Trecho do documento -
==========
09/09/2013

O longevo Século XIX

Fonte: No Amazonas é Assim
Os mais novos não se lembram, mas muita gente esperava que, na virada para este século, o mundo fosse
transportado para o universo dos Jetsons. Lamentavelmente, as coisas não andaram como o esperado e este século, apesar dos avanços tecnológicos, ainda está muito longe de ser o que poderia. Mas que século é este mesmo? XXI? Não, meus amigos, assevero que não. Estamos em pleno e deformado século XX. Não levem o calendário tão à sério, ele só marca o tempo, a entidade secular é outra coisa, e ela ainda não mudou.

Antes de prosseguir, me digam quando terminou o século XIX. Heim? 1899? Não, garanto que foi um "pouco" mais adiante. 1900? Tampouco. A euforia da bélle époque só mascarou tudo, mais ou menos como um anti inflamatório,  que alivia o incômodo, mas não ataca suas causas. O século XIX, meus caros, terminou em 1994, com o fim do apartheid na África do Sul, que era mantido por princípios que de cristãos, não tinham absolutamente nada. Da mesma forma, a máscara de pós-modernidade mascara o psicótico século XX, que ainda vigora.

Fomos iludidos por nossas próprias conquistas tecnológicas, nos convencendo de que estávamos evoluindo e nos tornando mais civilizados. Longe dos olhos sociais, as máscaras caem rapidamente. A idéia de que há pessoas que merecem mais do que as outras, e muitas que não merecem mais do que a subsistência animal, é o que sustentava não só o regime segratório sul-africano, como também o que havia nos Estados Unidos até meados dos anos setenta. Até 1974, em muitos estados americanos, era crime um branco se casar com uma negra, ou vice-versa. E o presidente que os tirou da crise foi justo um negro gaiato com nome oriental!
==========
Linhas de dados -
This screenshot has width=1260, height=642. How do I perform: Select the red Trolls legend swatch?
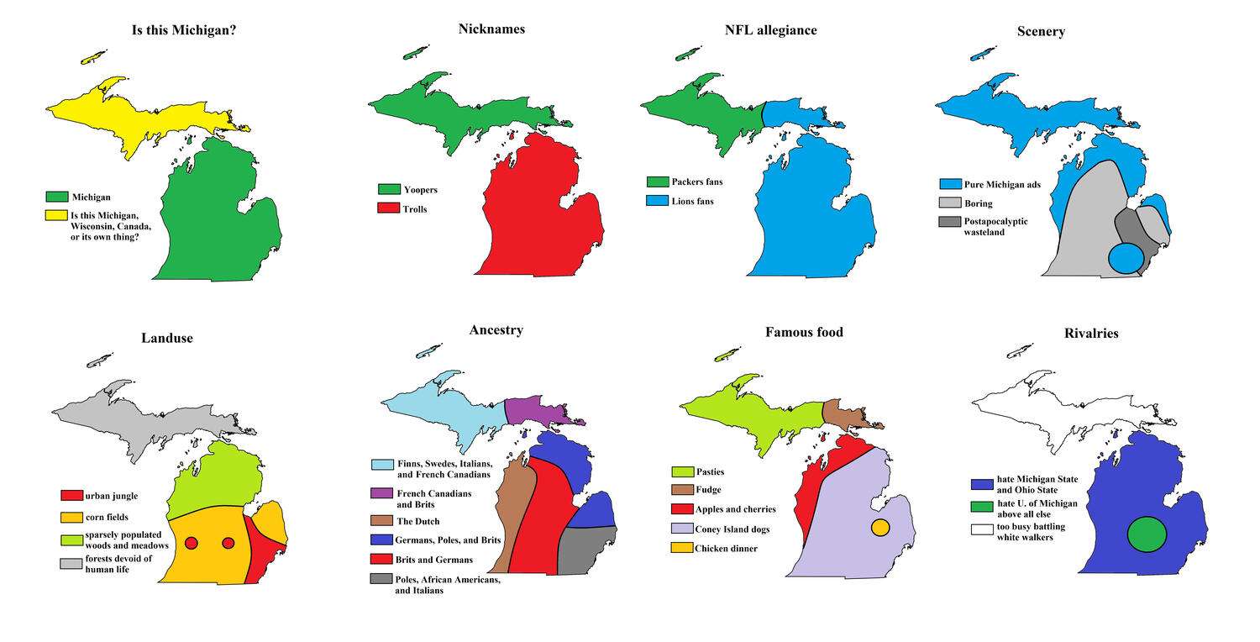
==========
Tarefas -
(1) Segundo o texto sobre o longevo século XIX, em que ano esse século realmente terminou e com qual acontecimento?
(2) Escreva a continuação do texto sobre o longevo século XIX a partir da última frase.

Respostas dos exercícios -
(1) Em 1994, com o fim do apartheid na África do Sul.

(2)
É a mesmíssima mentalidade que ainda existe, de que mulheres devem ser separadas dos homens, de que elas são as culpadas pelas desgraças do mundo e não podem exercer altos cargos de poder, e nem sempre têm o direito de ganhar seu próprio sustento. A mesma que tem devastado o país com a onda de machismo extremo, que já custou a vida de milhares de ex-namoradas e ex-esposas, já que os fedelhos mimados não toleram perder o que julgam lhes pertencer. E não é só com as moças que fazem isso, essa mentalidade se estende a quem não é do seu grupo e não pode se defender. Tal qual as políticas de colonização vigentes até o século retrasado. Aliás, alguns países ainda têm colônias, algumas voluntárias, outras nem tanto.

Está acontecendo um exemplo claro no Brasil, onde as manifestações estão se dividindo em basicamente dois grupos, um rechaçando as reivindicações e legitimidade do outro. Por que? Porque estão tão apegados às suas bandeiras, ao conceito de que tudo no outro é errado e tudo nos seus é certo, que não se dão conta de que estão ambos sendo manipulados da forma mais elementar do maquiavelismo, ambos pelas mesmas pessoas. Típico do colonialismo, separar para enfraquecer e dominar. E as aldeias idiotas, crentes de que estão do "lado certo", se digladiam, enquanto os colonizadores se apropriam do que é seu.

Assim como no século em questão, vivemos uma época de revolução tecnológica e industrial sem precedentes. Tecnicamente falando, já é possível improvisar com dois guindastes, uma impressora 3D capaz de construir um palácio em uma fração do tempo que levaria, pelo ultrapassado e ainda vigente método de tijolos. é possível construir uma espaçonave, se o interessado tiver recursos, e alugar um avião de grande porte para o lançamento. É possível até mesmo construir um continente no meio do oceano, com recursos suficientes para formar uma nação e prosperar. Já podemos cultivar alimentos de modo a não macular o solo, e fazer com que renda muitas vezes mais do que conseguimos hoje, tornando o custo unitário absolutamente desprezível.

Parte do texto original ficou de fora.